The Maritime Commission accused the old captain's heirs of using the holding companies to set up a "milking system" to pay themselves fat salaries while the line was drained of its assets. In addition, the line owed the Government $7,500,000, and $2,000,000 to other creditors. Its net current liabilities exceeded assets in 1938 by $46,367.
With the rocks of bankruptcy dead ahead, Stanley Dollar turned 93% of the voting common stock over to the Maritime Commission and bowed out. No cash consideration was involved, but in return, Dollar was absolved of personal liability for the line's debts.
Overhaul. The Government changed the company's name to American President Lines, Ltd., ran the line as a U.S.-supervised private corporation, and pulled it off the rocks within a year. After pouring in $4,500,000 to slick up the ships, the Government cashed in on the wartime shipping boom. By 1943 the line was able to pay off both the new financing and the $7,500,000 Dollar Line debt, most of it, says American President, out of earnings.
By war's end the Maritime Commission had done so well that buyers became interested. In 1945 a syndicate headed by Charles U. Bay, now Ambassador to Norway, bid the flattering sum of $8,600,000. But shrewd, red-faced Stanley Dollar, who had been enviously watching the line's balance sheets throughout the war, had different ideas.

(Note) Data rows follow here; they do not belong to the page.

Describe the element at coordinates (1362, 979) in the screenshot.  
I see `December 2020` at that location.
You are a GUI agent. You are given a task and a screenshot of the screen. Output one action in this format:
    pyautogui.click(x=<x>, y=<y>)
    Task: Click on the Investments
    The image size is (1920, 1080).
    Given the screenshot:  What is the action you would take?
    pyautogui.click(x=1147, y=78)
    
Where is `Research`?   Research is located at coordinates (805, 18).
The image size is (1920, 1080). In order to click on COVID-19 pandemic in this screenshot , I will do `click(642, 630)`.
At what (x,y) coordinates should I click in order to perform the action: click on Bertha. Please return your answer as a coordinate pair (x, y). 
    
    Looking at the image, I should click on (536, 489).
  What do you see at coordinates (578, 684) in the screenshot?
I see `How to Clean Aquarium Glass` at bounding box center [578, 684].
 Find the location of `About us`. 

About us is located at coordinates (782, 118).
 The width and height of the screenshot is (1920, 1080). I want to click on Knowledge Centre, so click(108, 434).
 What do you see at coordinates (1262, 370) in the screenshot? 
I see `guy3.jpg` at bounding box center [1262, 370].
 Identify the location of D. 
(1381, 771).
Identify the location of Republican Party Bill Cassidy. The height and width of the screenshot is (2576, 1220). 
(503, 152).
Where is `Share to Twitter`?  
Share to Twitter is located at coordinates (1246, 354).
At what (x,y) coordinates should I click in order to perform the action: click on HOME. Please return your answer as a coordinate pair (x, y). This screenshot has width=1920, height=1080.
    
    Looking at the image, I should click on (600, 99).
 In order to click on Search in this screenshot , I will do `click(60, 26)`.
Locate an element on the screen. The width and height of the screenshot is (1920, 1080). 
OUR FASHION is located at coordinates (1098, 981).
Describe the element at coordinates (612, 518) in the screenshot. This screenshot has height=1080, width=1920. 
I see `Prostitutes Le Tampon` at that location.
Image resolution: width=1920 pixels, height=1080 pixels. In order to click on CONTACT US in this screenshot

Even though the Government's profitable operation was paying $5 a share on the preferred stock, the majority of which is held by the Dollar family ($1,369,720 has been paid out, in all, under Government operation), that was not enough. Dollar filed suit and stopped the sale. His claim: the Maritime Commission did not own the line. Dollar said that when he transferred the controlling stock to the Maritime Commission in 1938, he did not transfer title. He had merely posted the stock as collateral for the debt that had now been paid off. Thus, A.P.L. belonged to him, Dollar argued, and the Government should hand it back.
Seamanship. The flabbergasted commission countered that Dollar had described himself in writing as "former owner" of the line and, in fact, had written off the stock as a capital loss on his income-tax return. The commission won the first round in federal district court in Washington, which ruled that Dollar had sold his company. So the commission confidently continued to build up the line, acquired virtually a new fleet of ships, including two 23,515-ton passenger liners, the President Cleveland and President Wilson. Under President George Killion, onetime chain-store executive and former treasurer of the Democratic Party, the line's operations were streamlined and costs cut. Last year's profit after taxes: $2,517,989.
But last July the commission got another rude shock; the circuit court of appeals upheld Dollar. Last week, the U.S. Supreme Court refused to hear the case, thus, in effect, ruling that the line should be handed back to Dollar.
For his smart legal seamanship, Stanley Dollar will get a line with 18 modem vessels and more than $61,757,716 in gross assets, compared to $27,560,835 at the end of 1938. Jubilant Stanley Dollar was more than willing to take over. If a new Government appeal does not prevent return of the stock, he hopes to call a meeting within a week or so and elect a new president. The chances are good that Dollar, even though he is 70, will be the new boss, and that his famed white dollar sign will go back on the stacks. Said he: "Justice has prevailed."